Heat a lightly oiled griddle or frying pan over medium-high heat. Pour or scoop the batter onto the griddle, using approximately 1/4 cup for each crepe.

Tilt the pan with a circular motion so that the batter coats the surface evenly.

Cook the crepe for about 2 minutes, until the bottom is light brown. Loosen with a spatula, turn and cook the other side.
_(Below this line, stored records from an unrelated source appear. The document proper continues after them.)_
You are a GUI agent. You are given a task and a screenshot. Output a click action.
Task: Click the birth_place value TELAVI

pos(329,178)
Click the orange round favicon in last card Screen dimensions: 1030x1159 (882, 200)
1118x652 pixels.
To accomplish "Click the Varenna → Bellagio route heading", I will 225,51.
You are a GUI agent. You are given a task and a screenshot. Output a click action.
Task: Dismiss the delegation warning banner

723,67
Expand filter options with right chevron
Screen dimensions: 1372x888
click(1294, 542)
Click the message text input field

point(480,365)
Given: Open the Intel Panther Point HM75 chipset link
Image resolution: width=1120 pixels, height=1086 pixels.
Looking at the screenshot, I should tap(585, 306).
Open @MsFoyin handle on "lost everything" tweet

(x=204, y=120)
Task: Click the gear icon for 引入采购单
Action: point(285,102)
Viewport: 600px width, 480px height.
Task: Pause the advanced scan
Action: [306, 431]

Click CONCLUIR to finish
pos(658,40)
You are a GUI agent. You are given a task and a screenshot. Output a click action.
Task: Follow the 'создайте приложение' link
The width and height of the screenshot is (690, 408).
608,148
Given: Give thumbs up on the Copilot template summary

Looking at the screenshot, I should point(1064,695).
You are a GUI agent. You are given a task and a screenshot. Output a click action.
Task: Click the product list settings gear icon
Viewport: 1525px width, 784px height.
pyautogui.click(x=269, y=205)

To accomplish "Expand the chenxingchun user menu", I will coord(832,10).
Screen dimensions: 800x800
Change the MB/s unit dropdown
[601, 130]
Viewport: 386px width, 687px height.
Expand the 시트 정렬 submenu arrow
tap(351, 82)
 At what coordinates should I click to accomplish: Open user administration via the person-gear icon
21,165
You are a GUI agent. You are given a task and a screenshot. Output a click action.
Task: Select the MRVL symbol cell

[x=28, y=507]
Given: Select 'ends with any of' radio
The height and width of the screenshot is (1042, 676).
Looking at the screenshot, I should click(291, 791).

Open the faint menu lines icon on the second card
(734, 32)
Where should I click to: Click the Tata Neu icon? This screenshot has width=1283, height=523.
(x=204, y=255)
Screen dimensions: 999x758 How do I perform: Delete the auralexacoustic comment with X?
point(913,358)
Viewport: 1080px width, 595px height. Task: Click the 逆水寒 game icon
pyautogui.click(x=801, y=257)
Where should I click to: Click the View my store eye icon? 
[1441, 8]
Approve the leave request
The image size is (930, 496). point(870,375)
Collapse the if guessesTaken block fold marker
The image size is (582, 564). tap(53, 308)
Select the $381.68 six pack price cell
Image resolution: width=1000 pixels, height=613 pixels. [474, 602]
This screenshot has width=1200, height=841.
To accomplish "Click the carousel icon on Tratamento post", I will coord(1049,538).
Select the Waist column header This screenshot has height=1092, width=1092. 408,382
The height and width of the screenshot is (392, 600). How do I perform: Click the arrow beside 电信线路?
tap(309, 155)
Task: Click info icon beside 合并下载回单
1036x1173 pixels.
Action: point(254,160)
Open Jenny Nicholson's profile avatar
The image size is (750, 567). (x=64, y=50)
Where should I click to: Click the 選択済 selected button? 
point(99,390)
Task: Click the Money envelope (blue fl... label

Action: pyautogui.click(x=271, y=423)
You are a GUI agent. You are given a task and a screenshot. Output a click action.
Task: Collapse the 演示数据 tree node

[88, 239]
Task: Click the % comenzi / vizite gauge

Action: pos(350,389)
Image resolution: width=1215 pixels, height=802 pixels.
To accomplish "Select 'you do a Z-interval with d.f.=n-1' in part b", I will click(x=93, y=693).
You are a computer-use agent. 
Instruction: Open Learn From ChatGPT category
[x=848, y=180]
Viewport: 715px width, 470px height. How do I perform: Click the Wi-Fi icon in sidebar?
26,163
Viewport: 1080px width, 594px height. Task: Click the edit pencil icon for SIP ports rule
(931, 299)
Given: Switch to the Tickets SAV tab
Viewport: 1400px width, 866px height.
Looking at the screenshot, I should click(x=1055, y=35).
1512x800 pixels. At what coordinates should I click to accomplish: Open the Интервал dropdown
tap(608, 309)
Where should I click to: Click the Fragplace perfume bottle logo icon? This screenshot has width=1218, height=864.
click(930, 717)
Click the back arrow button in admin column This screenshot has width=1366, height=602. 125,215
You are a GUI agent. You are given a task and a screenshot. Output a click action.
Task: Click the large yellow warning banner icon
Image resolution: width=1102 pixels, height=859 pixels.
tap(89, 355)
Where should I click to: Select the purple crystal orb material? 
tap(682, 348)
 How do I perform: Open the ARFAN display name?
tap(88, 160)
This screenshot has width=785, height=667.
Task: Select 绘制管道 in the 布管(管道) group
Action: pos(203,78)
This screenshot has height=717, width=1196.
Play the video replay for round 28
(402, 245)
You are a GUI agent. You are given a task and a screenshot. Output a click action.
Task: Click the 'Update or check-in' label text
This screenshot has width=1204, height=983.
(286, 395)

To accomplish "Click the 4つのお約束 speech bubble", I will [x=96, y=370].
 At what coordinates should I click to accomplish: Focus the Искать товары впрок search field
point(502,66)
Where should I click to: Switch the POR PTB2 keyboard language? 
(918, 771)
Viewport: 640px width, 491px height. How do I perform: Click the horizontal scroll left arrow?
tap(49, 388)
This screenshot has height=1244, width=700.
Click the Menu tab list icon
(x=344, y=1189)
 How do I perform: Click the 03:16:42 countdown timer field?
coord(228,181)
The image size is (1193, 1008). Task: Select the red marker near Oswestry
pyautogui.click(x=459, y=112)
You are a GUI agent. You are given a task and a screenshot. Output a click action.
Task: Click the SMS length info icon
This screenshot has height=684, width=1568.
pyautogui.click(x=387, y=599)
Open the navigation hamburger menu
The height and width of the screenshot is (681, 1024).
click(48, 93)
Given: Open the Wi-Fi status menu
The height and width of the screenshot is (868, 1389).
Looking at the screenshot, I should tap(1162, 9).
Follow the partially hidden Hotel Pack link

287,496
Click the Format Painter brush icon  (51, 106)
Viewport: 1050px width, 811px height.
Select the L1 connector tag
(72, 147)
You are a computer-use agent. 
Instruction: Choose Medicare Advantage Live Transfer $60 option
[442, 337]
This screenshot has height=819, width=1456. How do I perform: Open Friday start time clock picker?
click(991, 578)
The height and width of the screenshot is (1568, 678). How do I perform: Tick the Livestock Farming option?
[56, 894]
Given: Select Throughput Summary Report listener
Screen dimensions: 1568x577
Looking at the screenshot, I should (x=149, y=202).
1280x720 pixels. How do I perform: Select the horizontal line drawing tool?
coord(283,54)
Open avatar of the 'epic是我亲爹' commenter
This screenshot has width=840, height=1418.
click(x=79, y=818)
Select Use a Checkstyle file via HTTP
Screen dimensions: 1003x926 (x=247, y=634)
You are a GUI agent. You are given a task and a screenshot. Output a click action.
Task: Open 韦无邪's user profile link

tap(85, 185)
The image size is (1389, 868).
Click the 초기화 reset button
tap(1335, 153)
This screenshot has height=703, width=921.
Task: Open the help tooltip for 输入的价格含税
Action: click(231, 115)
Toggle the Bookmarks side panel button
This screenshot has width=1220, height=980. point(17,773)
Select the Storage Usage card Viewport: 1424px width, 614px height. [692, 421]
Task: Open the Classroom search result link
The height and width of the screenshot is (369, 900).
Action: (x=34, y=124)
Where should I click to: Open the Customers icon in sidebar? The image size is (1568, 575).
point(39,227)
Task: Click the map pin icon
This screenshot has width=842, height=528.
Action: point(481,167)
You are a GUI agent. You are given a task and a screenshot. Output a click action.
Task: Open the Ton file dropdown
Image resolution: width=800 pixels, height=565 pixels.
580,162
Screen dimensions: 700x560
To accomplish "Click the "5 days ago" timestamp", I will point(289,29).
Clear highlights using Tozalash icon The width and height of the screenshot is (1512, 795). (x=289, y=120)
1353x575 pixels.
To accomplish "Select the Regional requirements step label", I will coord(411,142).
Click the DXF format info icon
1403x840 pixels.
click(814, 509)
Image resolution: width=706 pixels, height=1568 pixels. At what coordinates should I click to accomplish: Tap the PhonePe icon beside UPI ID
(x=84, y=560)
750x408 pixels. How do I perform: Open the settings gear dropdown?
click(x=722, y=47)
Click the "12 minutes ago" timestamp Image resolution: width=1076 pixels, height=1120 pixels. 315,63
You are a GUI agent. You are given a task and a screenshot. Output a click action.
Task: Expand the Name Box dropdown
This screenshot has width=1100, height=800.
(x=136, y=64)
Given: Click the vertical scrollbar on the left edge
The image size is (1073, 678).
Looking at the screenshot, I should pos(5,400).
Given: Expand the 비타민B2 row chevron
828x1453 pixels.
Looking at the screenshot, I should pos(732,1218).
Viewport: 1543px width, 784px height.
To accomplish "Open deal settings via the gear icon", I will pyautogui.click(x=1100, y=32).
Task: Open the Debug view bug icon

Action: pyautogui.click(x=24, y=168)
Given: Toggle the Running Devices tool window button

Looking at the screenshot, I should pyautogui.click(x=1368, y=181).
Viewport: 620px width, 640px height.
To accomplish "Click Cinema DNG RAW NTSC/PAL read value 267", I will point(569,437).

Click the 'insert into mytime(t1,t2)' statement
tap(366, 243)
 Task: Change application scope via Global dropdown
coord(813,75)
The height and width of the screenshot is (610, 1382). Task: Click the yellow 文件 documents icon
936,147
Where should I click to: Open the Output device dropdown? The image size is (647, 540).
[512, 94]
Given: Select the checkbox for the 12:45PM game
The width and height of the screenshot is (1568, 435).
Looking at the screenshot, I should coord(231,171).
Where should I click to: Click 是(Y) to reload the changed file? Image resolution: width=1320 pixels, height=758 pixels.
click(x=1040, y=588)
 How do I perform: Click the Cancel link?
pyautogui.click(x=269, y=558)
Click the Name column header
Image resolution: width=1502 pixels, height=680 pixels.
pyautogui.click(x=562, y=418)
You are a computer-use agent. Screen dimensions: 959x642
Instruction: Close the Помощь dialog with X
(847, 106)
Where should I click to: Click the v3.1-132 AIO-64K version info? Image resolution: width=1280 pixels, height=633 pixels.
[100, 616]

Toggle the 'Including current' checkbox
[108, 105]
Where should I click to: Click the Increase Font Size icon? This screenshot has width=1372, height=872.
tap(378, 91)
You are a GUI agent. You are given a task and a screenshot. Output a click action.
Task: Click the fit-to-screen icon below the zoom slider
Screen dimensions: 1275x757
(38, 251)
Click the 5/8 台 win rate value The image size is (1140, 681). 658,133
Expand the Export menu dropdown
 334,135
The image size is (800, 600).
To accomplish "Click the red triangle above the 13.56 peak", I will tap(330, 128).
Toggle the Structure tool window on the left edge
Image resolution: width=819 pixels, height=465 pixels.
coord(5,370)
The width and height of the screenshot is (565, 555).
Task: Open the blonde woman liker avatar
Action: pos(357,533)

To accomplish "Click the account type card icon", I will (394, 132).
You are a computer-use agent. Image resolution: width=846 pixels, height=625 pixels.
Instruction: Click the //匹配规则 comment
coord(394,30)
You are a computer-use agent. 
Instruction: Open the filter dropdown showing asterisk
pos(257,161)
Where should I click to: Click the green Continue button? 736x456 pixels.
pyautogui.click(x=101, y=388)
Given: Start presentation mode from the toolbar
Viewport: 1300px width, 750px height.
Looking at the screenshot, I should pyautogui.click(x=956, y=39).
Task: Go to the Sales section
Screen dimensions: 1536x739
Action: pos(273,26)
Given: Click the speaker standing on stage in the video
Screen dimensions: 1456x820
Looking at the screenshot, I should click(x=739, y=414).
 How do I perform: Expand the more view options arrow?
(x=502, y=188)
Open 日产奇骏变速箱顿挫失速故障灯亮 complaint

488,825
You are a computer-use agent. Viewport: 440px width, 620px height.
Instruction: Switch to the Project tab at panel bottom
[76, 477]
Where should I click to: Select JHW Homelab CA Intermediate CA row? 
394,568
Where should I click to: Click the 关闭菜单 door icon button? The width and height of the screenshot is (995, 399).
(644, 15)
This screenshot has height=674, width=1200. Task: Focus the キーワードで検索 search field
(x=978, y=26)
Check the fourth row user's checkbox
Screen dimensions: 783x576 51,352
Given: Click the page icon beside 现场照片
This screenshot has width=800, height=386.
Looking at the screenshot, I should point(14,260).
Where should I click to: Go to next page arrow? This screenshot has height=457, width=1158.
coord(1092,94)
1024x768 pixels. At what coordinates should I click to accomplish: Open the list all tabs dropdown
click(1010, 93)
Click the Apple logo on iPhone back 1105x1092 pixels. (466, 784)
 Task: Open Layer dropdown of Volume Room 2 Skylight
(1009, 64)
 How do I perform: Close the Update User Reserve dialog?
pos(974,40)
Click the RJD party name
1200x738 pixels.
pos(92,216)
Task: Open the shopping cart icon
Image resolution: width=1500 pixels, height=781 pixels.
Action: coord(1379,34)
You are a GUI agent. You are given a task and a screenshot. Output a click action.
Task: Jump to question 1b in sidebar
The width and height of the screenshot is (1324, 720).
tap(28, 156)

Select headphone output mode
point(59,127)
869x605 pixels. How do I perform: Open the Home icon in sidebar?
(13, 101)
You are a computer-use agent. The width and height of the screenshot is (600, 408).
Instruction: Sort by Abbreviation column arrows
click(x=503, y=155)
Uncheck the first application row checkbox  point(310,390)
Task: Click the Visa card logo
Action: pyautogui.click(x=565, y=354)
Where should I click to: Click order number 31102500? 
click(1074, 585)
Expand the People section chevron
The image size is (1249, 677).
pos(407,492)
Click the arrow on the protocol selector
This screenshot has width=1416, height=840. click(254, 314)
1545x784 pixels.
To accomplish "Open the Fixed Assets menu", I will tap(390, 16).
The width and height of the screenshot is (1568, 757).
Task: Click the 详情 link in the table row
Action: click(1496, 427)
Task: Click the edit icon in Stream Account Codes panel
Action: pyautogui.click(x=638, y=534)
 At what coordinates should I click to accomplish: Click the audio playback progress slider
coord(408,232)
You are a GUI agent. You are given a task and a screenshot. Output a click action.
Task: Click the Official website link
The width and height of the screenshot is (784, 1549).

Serve hot with Nutella, Bonne Maman jam, fresh fruit and homemade whipped cream. If eating these crepes on a quiet Saturday morning by yourself, whip out that French grammar book and get busy!

Bon Appétit!

Simple Spelt Bread (From A Bess Inspired Brunch)

January 2013

When I think of Sweden, I think of minimal design, foggy colors, folk patterns, bold reds, bungalows, strong, dark coffee and dense, grainy bread. One day, I hope to experience all of my associations first hand, but for the time being, I merely channeled some of those elements for a Bess Inspired Brunch.

Bess Inspired Table 02

This bread may very well become a staple. It’s so simple and quick to make, and though dense, this nutty flavored bread is far from the feeling of cutting into a brick. It works really well as a tartine. Here are a few suggested combinations:

Bread + Neufchatel + Fresh Dill + Capers + Salmon
Bread + Neufchatel + Avocado + Salmon
Bread + Neufchatel + Roasted Beet + Fresh Dill

Spelt Bread and Tablecloth

With a little bow, this bread could easily become a gift for a dinner party host, and with this flavor packed butter, a slice of this bread could really change your breakfast routine. I hope this becomes one of your staples!

Spelt Bread Ingredients

Simple Spelt & Flax Bread

Ingredients

4 cups spelt flour
1/4 cup golden roasted flax seeds
1/4 teaspoon salt
2 teaspoons blackstrap molasses
1 teaspoon baking soda
*2 cups and 2 tablespoons milk (I used 1 ½ cups half & half + whole milk due to what was in my refrigerator)

Directions

Preheat the oven to 350 degrees F.

Grease a 9×5 inch loaf pan.

In a large bowl, mix together the spelt flour, flax seeds, salt, molasses, baking soda and milk until well blended.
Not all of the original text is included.